> [Exercise prompt]: Copy out the material starting with the line with "scrollbar down arrow" and going on through the line with "click(x=653, y=18)", replacing "annotation" with "label" and leaving everything else unchanged. Omit the pictures.

> [Stored rows]:
===

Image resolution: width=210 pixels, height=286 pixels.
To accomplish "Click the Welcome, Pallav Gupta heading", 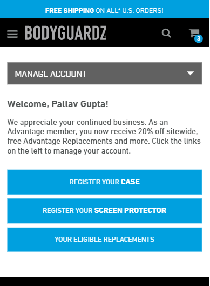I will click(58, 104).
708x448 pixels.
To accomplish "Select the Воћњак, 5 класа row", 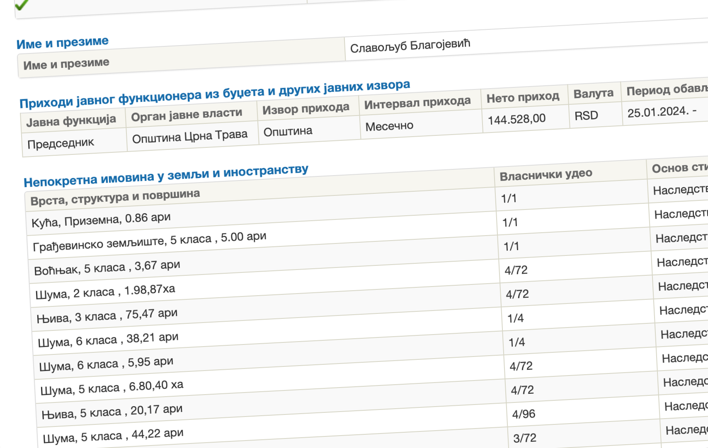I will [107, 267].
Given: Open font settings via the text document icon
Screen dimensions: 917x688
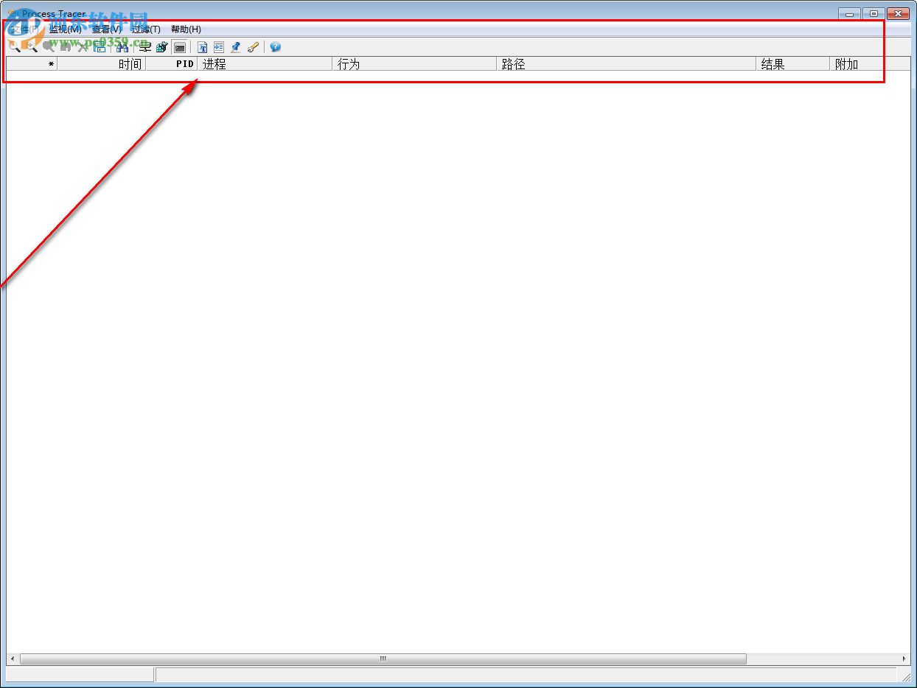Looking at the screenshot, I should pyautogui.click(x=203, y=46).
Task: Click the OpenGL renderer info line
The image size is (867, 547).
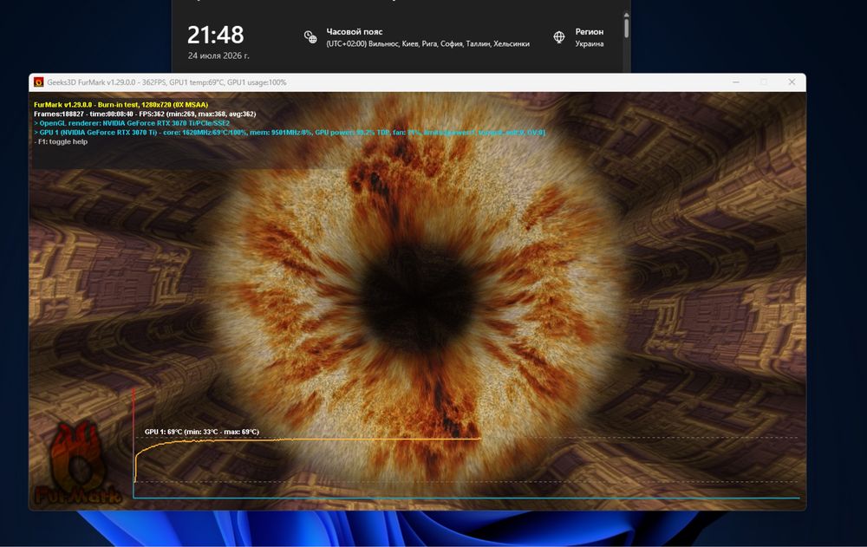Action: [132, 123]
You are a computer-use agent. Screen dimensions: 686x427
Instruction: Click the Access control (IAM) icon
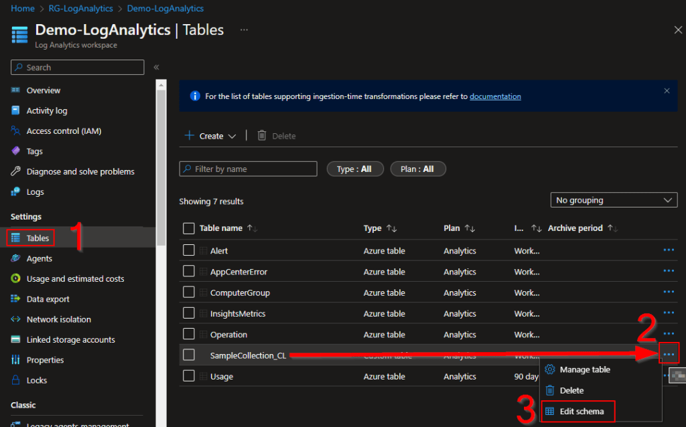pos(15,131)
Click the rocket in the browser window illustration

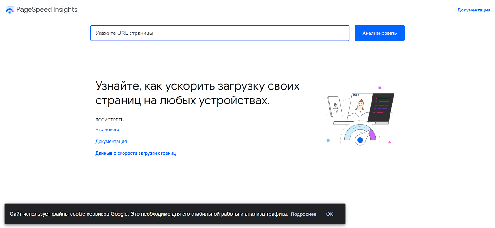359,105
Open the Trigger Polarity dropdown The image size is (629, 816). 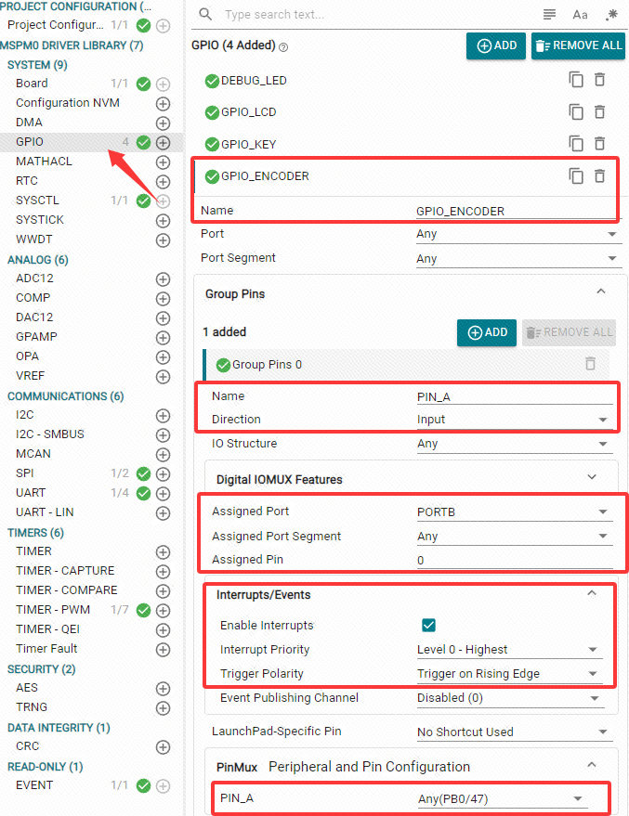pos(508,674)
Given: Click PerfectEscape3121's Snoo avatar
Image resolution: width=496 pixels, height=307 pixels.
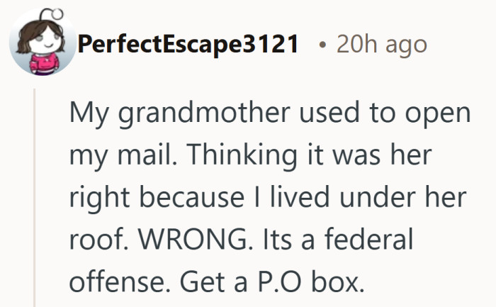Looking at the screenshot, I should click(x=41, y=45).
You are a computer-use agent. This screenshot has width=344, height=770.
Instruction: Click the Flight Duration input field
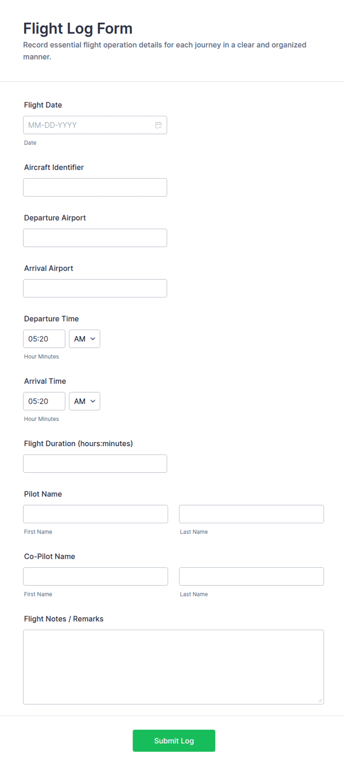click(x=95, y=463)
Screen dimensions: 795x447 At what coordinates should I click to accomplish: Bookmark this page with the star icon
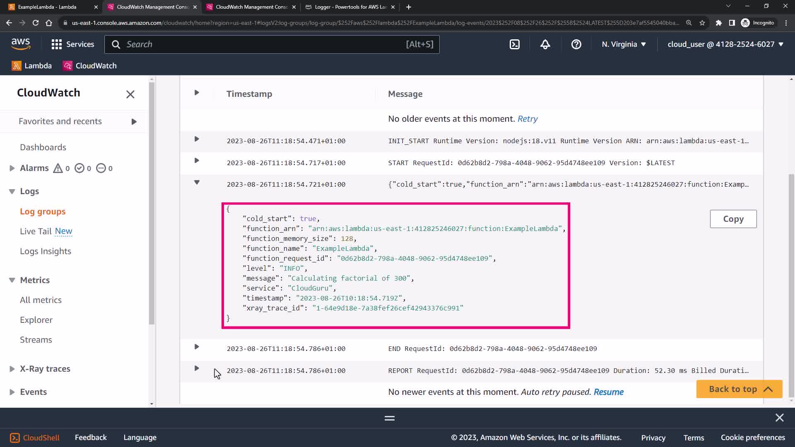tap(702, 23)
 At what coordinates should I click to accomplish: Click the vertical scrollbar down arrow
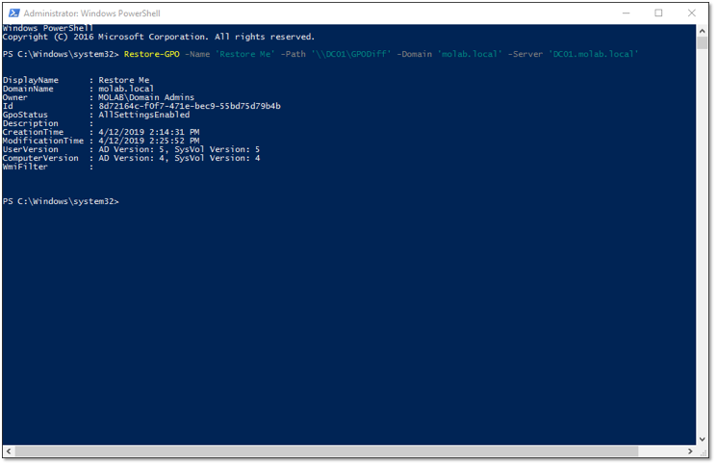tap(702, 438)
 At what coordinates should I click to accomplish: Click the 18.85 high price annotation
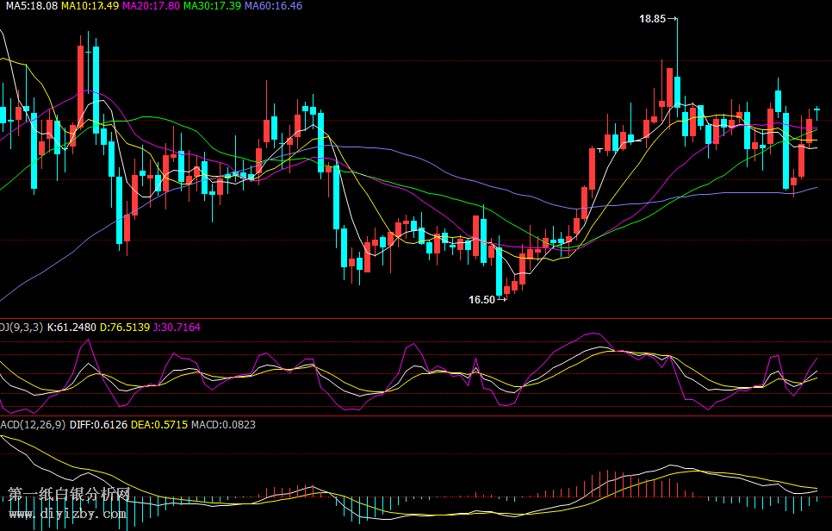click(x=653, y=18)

===

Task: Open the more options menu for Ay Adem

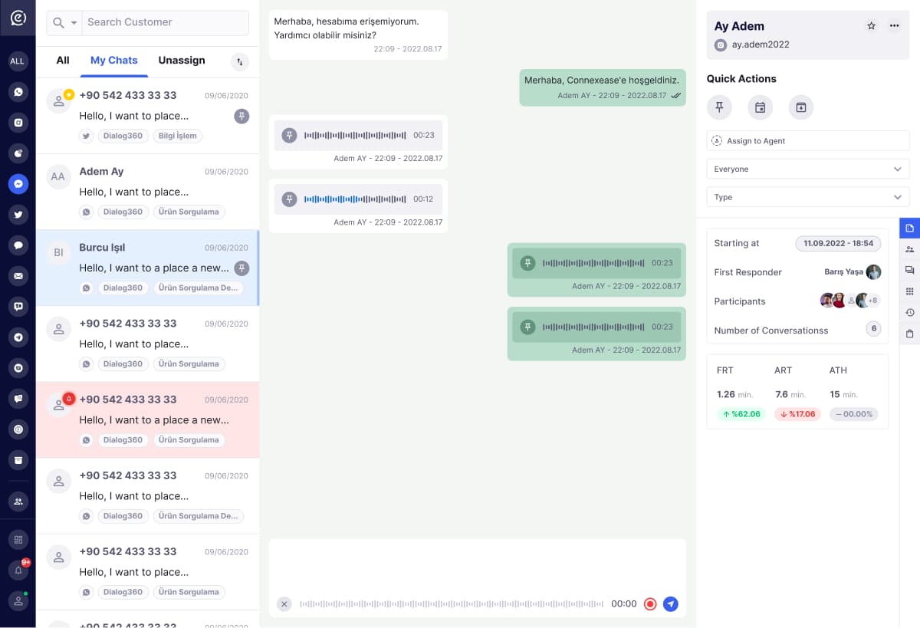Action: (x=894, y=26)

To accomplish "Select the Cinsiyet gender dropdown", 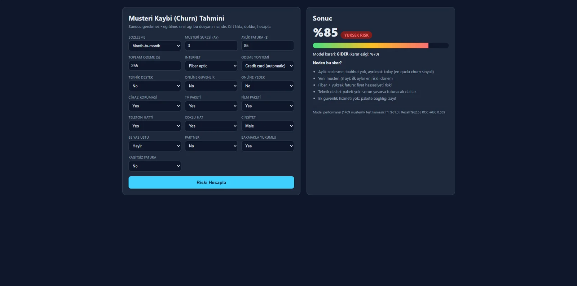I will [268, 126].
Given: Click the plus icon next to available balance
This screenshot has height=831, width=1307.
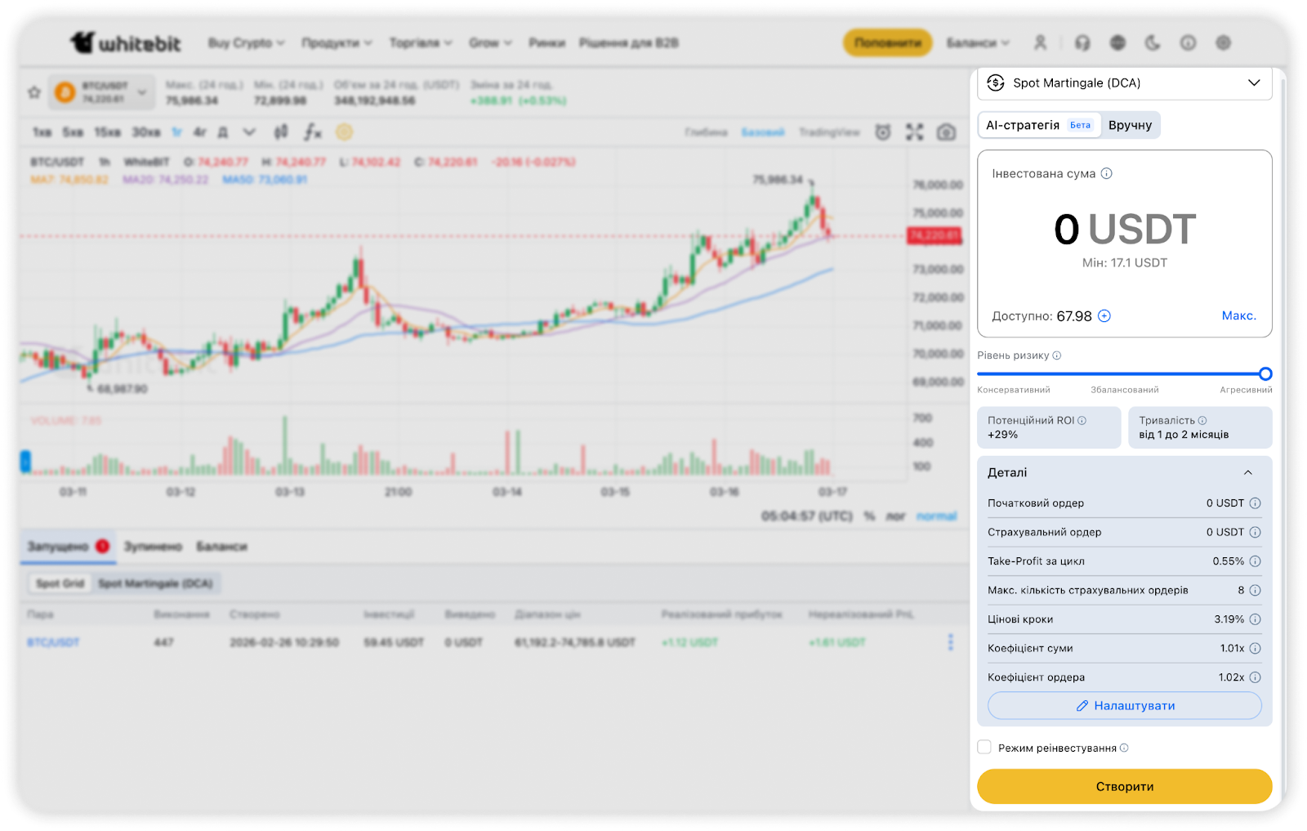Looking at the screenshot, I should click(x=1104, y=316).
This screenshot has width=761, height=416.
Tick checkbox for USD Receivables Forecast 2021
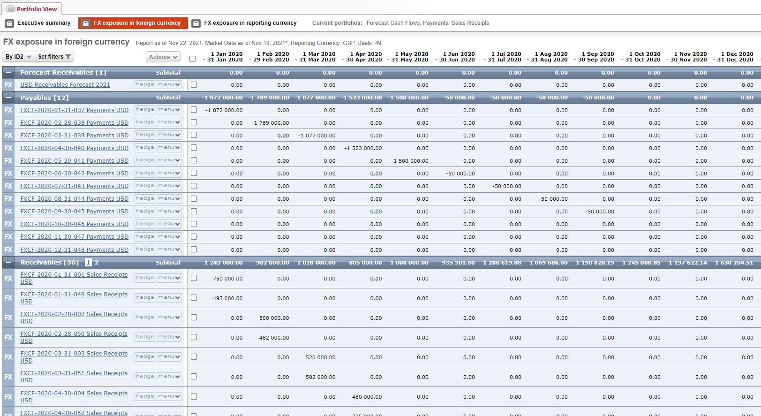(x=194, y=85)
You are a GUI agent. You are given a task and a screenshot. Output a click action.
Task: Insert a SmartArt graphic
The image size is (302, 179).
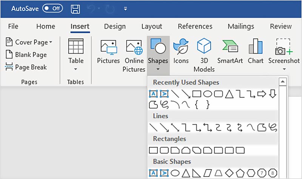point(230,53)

===

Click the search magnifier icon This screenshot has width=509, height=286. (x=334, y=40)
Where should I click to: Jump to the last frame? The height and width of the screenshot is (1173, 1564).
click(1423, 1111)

===

> [The output]:
 At what coordinates should I click to accomplish: Click the vertical scrollbar down arrow
tap(702, 438)
 At what coordinates should I click to accomplish: Click the 18.85 high price label
click(x=653, y=18)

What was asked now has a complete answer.